404 Media reports that, since the elimination of the de minimis exemption—the policy that previously allowed imports worth less than $800 to go tariff-free—the flow of exchange for libraries that loan out books internationally has been all messed up. See, there are a large number of libraries, including many university libraries, that allow books to be exchanged with other academic institutions, including those in other countries. However, since Trump’s tariff nonsense began, some of those countries have stopped shipping materials to and from the U.S., stranding many of the books abroad, the report says.

404 interviewed several librarians who spoke about how the Trump administration’s tariff policy had begun to screw with the nation’s book-borrowing:

“The tariffs have impacted interlibrary loans in various ways for different libraries,” Heather Evans, a librarian at RMIT University in Australia…[said] in an email. “It has largely depended on their different procedures as to how much they have been affected. Some who use AusPost [Australia’s postal service] to post internationally have been more impacted and I’ve seen many libraries put a halt on borrowing to or from the US at all.”

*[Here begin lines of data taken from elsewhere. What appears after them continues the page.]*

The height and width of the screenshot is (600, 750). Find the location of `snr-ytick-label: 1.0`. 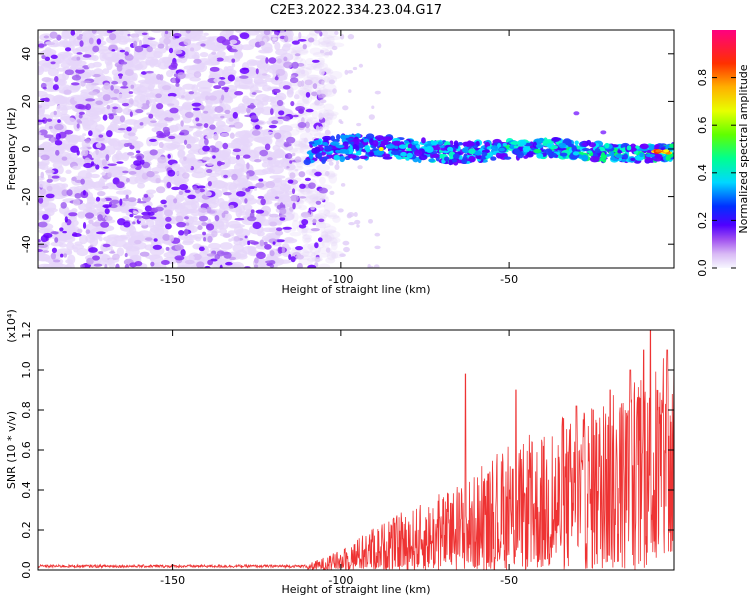

snr-ytick-label: 1.0 is located at coordinates (26, 370).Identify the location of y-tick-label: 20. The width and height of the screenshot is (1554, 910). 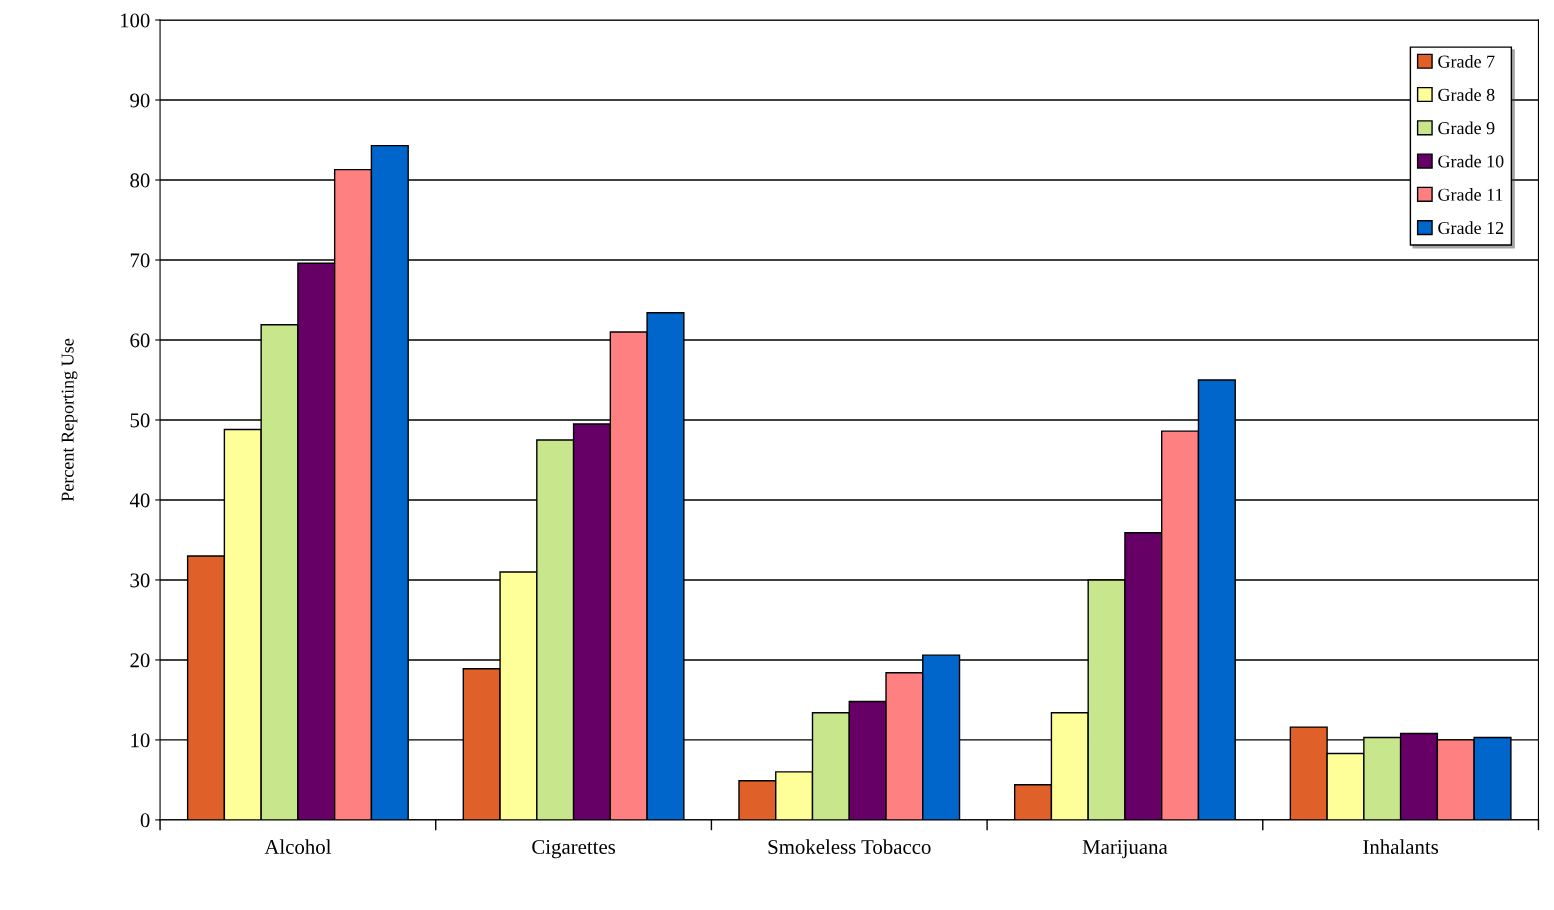
(140, 660).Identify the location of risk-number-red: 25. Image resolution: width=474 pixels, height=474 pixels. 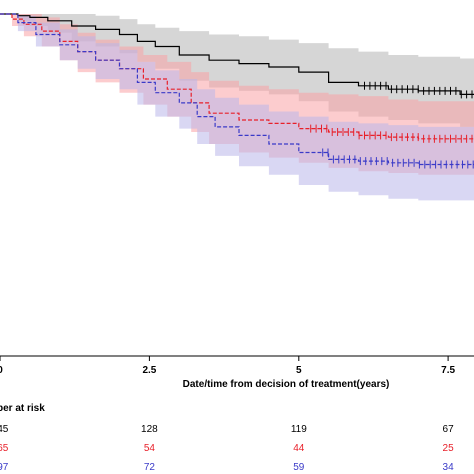
(449, 448).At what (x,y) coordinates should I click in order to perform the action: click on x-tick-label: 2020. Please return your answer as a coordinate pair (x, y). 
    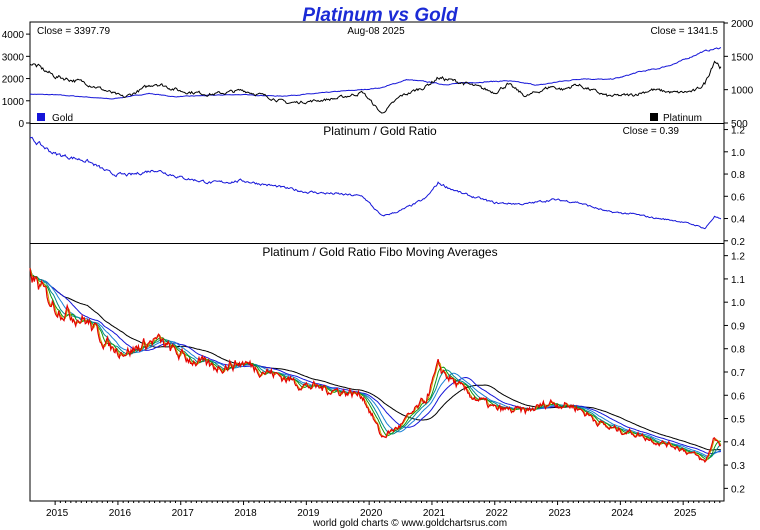
    Looking at the image, I should click on (372, 514).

Another librarian, Jessica Bower Relevo, associate director of resource sharing and reserves at Yale University Library, told the outlet that the practice of sharing books internationally is a longstanding practice that has been beneficial to academia:

“Interlibrary loans has been something that libraries have been able to do for a really long time, even back in the early 1900s,” Relevo said. “If we can’t do that anymore and we’re limiting what our users can access, because maybe they’re only limited to what we have in our collection, then ultimately could hinder academic progress.”

Gizmodo reached out to the White House for comment. We received an automated email explaining that response times might be impacted by the government shutdown. “As you await a response, please remember this could have been avoided if the Democrats voted for the clean Continuing Resolution to keep the government open,” the email states.

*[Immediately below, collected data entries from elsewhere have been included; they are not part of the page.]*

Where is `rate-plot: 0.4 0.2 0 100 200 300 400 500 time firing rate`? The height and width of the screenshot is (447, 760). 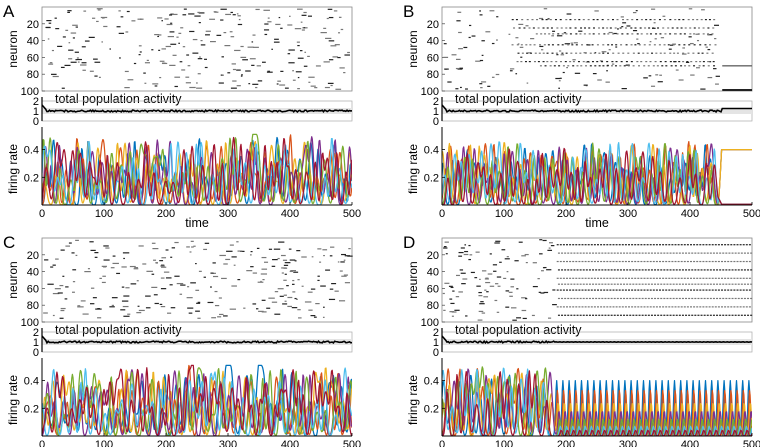
rate-plot: 0.4 0.2 0 100 200 300 400 500 time firing rate is located at coordinates (583, 178).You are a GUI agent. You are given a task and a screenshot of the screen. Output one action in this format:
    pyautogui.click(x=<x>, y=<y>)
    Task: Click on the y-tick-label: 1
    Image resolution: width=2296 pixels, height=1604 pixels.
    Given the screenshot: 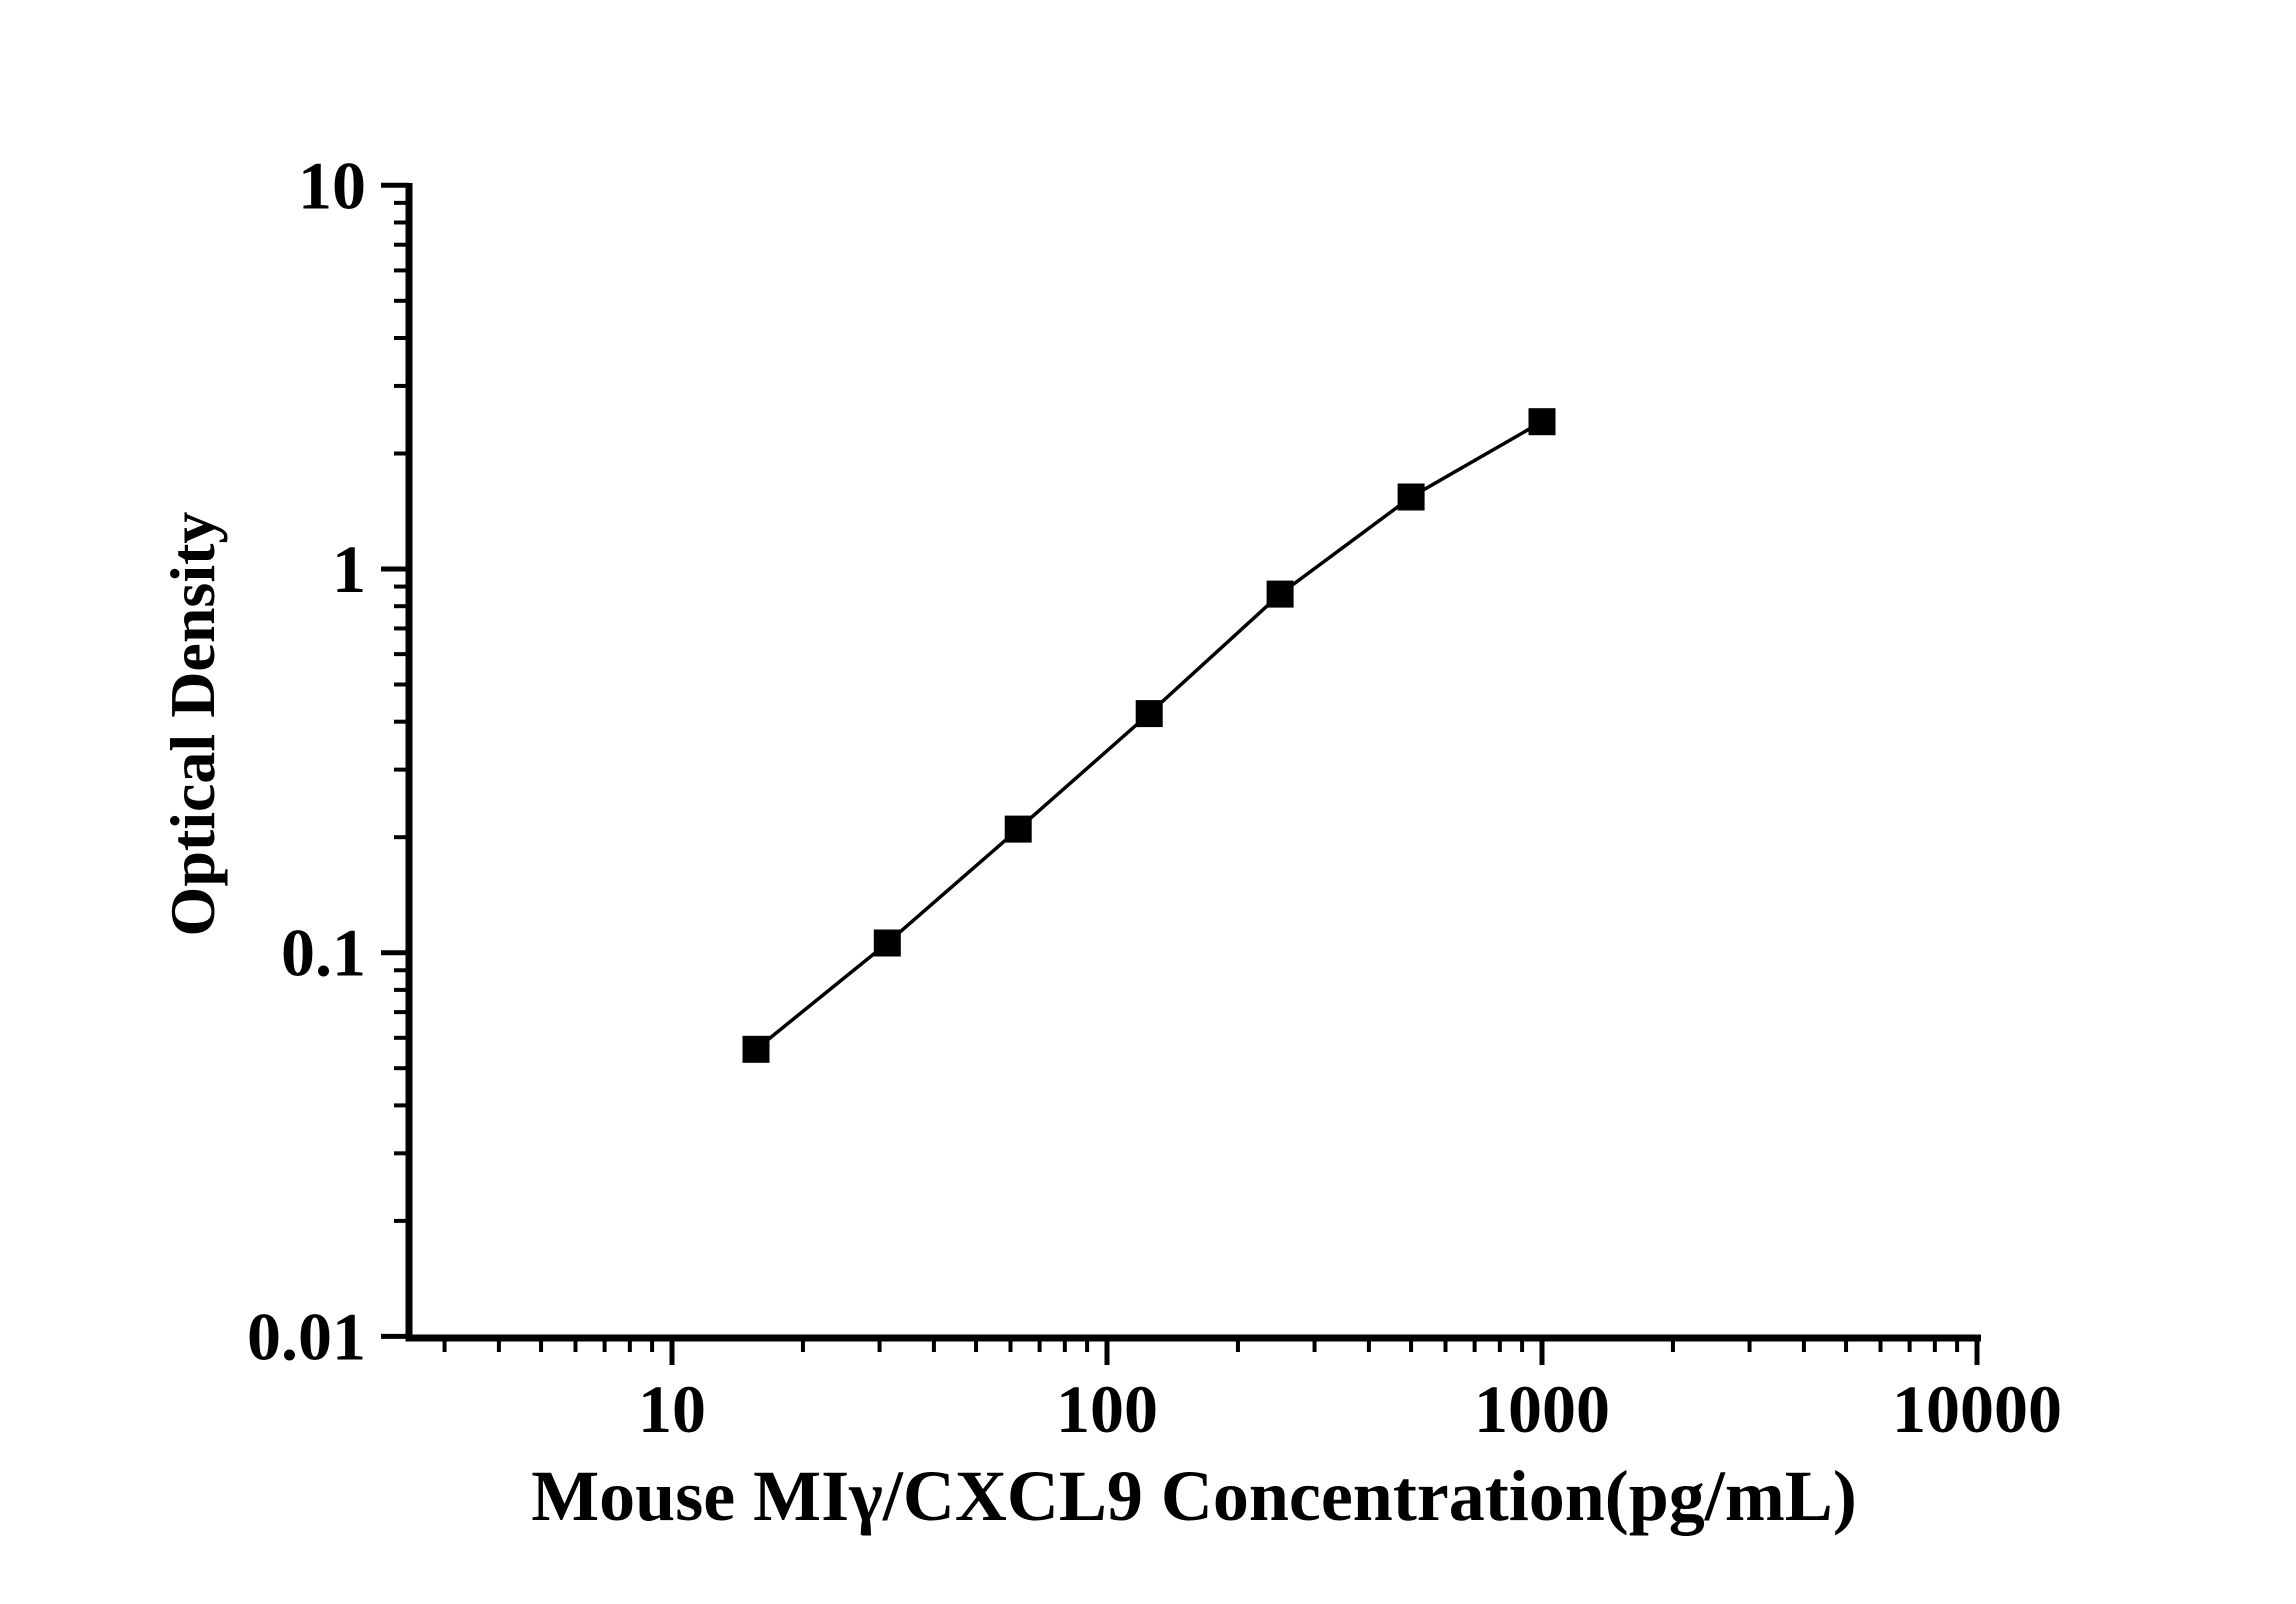 What is the action you would take?
    pyautogui.click(x=349, y=569)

It’s not as if MAGA has ever been particularly kind to libraries or librarians. Over the past several years, many high-profile campaigns have been waged against public libraries, with rightwing activists targeting LGBTQ books and other supposedly “woke” materials, demanding that such tomes be cleansed from the shelves. Earlier this year, as part of the DOGE purges, the Trump administration also fired many federal library employees. Now, in addition to demonizing librarians and firing their staff, the Trump administration can also brag of having helped curb the internationalism of America’s library system—an act which is pretty on brand for them.